- ACTION DEMANDÉE 1
Relevez toutes les mesures concernant les transports que l'extrait sur la relance verte juge nécessaires.
- ACTION DEMANDÉE 2
D'après l'extrait sur la relance verte, pourquoi faudrait-il diminuer la consommation énergétique du secteur numérique ? Répondez en une à trois phrases.
- ACTION DEMANDÉE 3
Poursuivez l'extrait sur la relance verte à la suite de sa dernière phrase.

- EXTRAIT DE PAGE

┌──

Comment transformer la crise sanitaire due au COVID-19 en opportunité pour l’environnement ?
Mon espoir de climatologue, c’est qu’à l’issue de cette crise, la relance se fasse en privilégiant une économie verte. Cela suppose de revoir toute l’organisation de notre économie actuelle. On a besoin d’une vraie rupture dans nos modes de vie pour atteindre les objectifs des accords de Paris et ce pourrait être le moment d’initier ce changement radical. D’abord, il faudrait que le gouvernement investisse massivement dans la création d’emplois favorisant un mode de vie durable. Il y a aussi la question des transports : il est nécessaire de prendre des mesures pour stopper l’augmentation du trafic aérien, réduire toujours plus le trafic routier grâce à l’augmentation de l’offre des transports en commun et passer tous les véhicules à l’électrique.
Le secteur du bâtiment doit aussi se transformer afin que les méthodes de construction requièrent moins d’énergie fossile et que les bâtiments consomment moins d’énergie, notamment grâce à leur isolation. Il y a également un gros travail à faire dans les domaines de l’agriculture et de l’alimentation. Ce n’est pas possible, par exemple, de continuer à élever des porcs en Bretagne, puis de les découper en Allemagne, parce que c’est moins cher, et de récupérer la viande pour la vendre en France. Enfin, il faudrait trouver des solutions pour diminuer la consommation énergétique du secteur numérique. Les serveurs informatiques contenant nos données utilisent actuellement beaucoup trop d’énergie fossile.
Y-a-t-il une solution pour que tout le monde entre en lutte contre le réchauffement climatique ?

└──

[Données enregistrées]
┌──

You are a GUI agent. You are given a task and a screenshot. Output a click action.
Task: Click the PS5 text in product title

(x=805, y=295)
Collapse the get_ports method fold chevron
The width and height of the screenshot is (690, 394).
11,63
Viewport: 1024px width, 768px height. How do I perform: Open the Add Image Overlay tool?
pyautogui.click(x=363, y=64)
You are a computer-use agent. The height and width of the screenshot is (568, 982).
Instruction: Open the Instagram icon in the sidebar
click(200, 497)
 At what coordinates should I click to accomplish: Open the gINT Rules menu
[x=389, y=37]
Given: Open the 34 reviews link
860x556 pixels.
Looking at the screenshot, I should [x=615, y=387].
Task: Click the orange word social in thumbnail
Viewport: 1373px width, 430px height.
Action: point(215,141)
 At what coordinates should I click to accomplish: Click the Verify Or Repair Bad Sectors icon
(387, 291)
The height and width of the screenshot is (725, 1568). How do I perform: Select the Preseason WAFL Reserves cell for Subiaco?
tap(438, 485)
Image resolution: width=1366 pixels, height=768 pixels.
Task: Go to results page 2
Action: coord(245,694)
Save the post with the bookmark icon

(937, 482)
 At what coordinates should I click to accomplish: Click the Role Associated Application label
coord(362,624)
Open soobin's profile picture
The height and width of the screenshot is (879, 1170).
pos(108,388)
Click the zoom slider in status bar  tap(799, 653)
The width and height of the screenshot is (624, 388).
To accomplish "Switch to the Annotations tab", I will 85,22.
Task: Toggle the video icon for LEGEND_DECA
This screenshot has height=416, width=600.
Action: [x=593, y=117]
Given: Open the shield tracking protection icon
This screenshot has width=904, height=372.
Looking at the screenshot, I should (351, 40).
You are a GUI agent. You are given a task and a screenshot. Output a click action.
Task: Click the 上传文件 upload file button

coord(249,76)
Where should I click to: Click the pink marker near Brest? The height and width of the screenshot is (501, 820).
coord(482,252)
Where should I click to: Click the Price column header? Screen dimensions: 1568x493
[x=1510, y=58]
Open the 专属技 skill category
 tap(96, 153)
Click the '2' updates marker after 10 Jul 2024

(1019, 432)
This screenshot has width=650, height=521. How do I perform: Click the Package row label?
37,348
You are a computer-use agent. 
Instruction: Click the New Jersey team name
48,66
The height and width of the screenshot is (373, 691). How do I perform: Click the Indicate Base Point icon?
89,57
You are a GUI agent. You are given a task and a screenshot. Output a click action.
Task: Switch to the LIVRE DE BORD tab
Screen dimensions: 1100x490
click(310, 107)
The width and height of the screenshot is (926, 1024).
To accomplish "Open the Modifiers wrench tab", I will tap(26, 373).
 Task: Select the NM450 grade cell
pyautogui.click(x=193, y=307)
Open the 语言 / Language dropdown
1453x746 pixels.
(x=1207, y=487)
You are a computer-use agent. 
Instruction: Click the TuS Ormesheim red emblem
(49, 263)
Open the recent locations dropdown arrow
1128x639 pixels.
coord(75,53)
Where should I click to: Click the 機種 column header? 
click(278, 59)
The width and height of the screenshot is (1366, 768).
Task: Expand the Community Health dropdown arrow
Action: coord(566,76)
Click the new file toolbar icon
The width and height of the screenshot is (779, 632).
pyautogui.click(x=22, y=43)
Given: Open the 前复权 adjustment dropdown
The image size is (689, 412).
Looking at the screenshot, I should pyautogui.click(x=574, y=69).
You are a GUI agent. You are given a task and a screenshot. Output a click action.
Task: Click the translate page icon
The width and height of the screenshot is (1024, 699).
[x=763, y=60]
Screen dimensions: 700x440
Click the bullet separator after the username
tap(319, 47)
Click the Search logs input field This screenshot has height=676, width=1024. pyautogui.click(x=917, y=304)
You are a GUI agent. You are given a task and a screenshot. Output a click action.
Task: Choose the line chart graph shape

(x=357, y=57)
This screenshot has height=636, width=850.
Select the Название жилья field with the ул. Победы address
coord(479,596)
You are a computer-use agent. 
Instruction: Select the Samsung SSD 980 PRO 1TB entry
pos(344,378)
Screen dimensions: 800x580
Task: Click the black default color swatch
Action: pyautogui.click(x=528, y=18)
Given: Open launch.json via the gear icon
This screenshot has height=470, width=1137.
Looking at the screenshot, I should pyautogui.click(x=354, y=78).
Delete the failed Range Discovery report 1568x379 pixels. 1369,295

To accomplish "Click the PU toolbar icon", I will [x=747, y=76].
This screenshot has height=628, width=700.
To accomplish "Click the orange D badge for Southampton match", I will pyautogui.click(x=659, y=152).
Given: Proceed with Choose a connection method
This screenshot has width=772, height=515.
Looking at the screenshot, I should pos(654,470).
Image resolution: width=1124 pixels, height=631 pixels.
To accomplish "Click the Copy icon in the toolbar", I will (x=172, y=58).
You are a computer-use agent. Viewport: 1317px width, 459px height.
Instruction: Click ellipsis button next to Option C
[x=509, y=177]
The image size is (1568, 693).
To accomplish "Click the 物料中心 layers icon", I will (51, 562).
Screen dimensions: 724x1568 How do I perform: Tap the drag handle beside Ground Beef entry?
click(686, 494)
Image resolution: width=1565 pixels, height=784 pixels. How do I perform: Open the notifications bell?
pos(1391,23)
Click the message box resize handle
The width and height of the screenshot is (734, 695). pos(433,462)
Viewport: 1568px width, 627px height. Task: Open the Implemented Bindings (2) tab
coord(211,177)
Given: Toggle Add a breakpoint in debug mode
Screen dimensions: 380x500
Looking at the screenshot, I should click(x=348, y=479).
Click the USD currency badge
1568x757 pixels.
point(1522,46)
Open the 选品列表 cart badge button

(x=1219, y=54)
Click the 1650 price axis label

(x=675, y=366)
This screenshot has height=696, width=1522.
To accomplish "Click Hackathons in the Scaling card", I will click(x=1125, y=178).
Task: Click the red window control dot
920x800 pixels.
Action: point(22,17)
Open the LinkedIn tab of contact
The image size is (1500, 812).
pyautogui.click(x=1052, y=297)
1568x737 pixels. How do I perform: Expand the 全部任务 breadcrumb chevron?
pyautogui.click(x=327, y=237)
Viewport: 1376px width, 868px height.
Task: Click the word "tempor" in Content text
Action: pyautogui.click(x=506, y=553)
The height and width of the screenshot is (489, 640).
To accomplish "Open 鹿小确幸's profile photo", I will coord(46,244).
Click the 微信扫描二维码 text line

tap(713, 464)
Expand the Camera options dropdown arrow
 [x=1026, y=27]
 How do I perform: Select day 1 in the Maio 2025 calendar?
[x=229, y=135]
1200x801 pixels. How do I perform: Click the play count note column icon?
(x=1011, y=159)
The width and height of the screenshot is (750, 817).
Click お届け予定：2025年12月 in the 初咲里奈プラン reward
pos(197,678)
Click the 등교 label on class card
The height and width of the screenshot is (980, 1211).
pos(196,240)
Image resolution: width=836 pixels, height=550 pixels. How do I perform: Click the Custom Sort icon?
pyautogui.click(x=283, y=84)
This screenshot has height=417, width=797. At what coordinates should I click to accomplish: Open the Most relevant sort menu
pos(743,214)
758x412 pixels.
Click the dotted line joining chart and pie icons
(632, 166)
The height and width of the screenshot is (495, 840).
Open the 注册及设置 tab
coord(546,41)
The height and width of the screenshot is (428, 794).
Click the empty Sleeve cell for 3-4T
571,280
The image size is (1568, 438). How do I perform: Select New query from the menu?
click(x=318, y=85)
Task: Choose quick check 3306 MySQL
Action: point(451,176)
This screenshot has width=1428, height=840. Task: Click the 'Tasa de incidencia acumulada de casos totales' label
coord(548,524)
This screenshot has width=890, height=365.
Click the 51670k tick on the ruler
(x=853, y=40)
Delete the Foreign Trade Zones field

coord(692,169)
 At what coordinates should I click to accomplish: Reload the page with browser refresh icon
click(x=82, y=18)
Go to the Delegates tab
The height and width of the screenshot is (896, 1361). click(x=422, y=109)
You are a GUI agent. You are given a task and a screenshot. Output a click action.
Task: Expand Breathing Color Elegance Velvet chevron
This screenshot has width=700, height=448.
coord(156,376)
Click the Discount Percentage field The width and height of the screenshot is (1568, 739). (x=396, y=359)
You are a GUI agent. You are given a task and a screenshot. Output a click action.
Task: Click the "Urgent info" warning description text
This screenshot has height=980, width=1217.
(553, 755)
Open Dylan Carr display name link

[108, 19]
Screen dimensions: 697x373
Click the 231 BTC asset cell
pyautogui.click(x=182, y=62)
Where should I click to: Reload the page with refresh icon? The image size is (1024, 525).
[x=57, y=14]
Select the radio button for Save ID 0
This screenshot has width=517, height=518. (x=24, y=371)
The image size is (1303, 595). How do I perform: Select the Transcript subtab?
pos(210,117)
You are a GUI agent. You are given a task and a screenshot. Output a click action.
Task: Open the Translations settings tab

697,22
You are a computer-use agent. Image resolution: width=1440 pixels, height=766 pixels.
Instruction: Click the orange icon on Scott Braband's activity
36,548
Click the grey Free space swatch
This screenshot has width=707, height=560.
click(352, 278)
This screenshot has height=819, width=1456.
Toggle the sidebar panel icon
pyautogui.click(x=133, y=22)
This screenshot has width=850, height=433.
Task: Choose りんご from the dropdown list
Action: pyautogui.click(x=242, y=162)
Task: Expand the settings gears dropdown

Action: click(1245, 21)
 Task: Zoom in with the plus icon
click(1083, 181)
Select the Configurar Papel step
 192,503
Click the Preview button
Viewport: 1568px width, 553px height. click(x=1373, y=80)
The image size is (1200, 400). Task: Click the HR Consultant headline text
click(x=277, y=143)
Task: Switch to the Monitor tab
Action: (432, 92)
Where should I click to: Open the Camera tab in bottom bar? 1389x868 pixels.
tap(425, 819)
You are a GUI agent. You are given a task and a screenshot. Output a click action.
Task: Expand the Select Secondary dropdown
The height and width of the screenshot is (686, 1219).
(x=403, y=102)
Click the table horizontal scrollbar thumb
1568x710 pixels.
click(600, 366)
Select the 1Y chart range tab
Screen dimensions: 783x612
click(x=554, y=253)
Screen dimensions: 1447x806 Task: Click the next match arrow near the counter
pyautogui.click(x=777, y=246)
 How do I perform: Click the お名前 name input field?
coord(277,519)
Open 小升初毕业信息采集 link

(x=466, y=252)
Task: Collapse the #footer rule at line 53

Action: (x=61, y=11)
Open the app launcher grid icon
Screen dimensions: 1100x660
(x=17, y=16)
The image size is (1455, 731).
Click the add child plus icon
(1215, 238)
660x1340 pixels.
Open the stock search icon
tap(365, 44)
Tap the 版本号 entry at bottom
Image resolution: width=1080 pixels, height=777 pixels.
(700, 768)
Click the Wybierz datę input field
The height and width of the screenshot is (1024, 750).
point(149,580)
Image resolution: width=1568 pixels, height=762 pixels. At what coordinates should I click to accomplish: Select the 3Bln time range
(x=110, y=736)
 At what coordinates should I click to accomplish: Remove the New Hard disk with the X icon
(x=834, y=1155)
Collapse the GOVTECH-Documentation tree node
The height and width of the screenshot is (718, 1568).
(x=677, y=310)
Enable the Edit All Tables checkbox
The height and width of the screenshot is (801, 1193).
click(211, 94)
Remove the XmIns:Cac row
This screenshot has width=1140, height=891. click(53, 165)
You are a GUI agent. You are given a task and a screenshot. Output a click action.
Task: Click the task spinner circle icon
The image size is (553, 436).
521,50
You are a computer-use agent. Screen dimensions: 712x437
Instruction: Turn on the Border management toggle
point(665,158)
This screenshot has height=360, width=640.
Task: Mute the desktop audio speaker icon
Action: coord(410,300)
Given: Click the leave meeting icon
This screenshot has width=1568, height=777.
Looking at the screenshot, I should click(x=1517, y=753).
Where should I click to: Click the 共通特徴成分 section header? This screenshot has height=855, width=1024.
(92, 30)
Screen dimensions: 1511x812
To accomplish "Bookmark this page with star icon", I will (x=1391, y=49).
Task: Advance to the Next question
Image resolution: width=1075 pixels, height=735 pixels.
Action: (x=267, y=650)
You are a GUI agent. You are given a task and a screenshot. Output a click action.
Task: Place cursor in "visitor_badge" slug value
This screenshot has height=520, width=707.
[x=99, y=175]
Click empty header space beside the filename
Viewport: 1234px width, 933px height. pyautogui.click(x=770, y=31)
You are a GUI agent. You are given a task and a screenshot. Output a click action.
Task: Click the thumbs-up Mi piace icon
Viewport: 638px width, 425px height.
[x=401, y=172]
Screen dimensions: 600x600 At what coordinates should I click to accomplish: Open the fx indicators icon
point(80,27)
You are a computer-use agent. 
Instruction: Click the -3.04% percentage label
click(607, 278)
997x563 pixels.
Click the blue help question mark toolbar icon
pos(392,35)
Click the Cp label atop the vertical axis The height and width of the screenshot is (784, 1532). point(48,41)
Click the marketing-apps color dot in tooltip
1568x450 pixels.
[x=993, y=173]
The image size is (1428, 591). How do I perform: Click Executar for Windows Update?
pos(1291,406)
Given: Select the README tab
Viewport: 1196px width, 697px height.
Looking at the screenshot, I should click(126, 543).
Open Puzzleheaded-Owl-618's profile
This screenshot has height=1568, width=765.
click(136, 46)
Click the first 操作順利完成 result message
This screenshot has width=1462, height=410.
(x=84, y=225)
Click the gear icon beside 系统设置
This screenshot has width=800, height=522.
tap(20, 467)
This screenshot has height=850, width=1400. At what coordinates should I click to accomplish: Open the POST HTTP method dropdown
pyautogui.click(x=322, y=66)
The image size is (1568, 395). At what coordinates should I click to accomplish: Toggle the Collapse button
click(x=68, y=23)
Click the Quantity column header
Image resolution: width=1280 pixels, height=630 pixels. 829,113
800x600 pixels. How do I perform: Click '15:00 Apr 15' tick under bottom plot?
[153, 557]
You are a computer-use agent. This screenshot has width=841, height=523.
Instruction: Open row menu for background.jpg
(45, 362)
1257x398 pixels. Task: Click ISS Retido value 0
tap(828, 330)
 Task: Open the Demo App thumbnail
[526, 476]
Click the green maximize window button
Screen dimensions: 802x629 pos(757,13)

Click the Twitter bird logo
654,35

└──

- RÉPONSE ÉCRITE 1
- Stopper l'augmentation du trafic aérien.
- Réduire toujours plus le trafic routier grâce à l'augmentation de l'offre des transports en commun.
- Passer tous les véhicules à l'électrique.

- RÉPONSE ÉCRITE 2
Il faudrait la diminuer parce que les serveurs informatiques contenant nos données utilisent actuellement beaucoup trop d'énergie fossile.

- RÉPONSE ÉCRITE 3
Le problème c’est que même parmi nos dirigeants, certains, malgré l’urgence de la situation, ignorent tout de ces sujets. Une partie n’y comprend rien et en parle très mal. Un des leviers importants reste donc l’éducation. Il faut établir une culture commune afin que chacun connaisse les concepts de biodiversité, de pollution, d’énergie renouvelable, de transition écologique, etc. L’idée est que tout le monde puisse en parler d’une façon raisonnée et en comprendre les enjeux. Le point positif, c’est qu’il y a eu de grands changements entre les programmes scolaires du lycée de 2019 et ceux prévus pour la rentrée 2020.
Cela, notamment, grâce à l’action des jeunes qui se sont mobilisés et ont obtenu de Jean-Michel Blanquer, le ministre de l’éducation nationale, d’y introduire plus de notions relatives au changement climatique. Il a aussi accepté de discuter des programmes des collèges et des écoles primaires. La ministre de l’enseignement supérieur, Frédérique Vidal, vient d’entamer avec un groupe d’experts que je préside, une réflexion pour sensibiliser, éduquer et former tous les étudiants, d’une façon plus ou moins approfondie en fonction des cursus, sur ces thématiques, avec l’objectif de mettre en œuvre ces nouveaux programmes dès 2021.